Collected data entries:
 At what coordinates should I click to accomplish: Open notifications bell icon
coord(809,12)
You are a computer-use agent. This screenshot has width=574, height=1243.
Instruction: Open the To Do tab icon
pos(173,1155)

Prompt: Whatever appears in the lines above should be copied exactly.

Answer section:
 At what coordinates should I click to accomplish: Open notifications bell icon
coord(809,12)
You are a computer-use agent. This screenshot has width=574, height=1243.
Instruction: Open the To Do tab icon
pos(173,1155)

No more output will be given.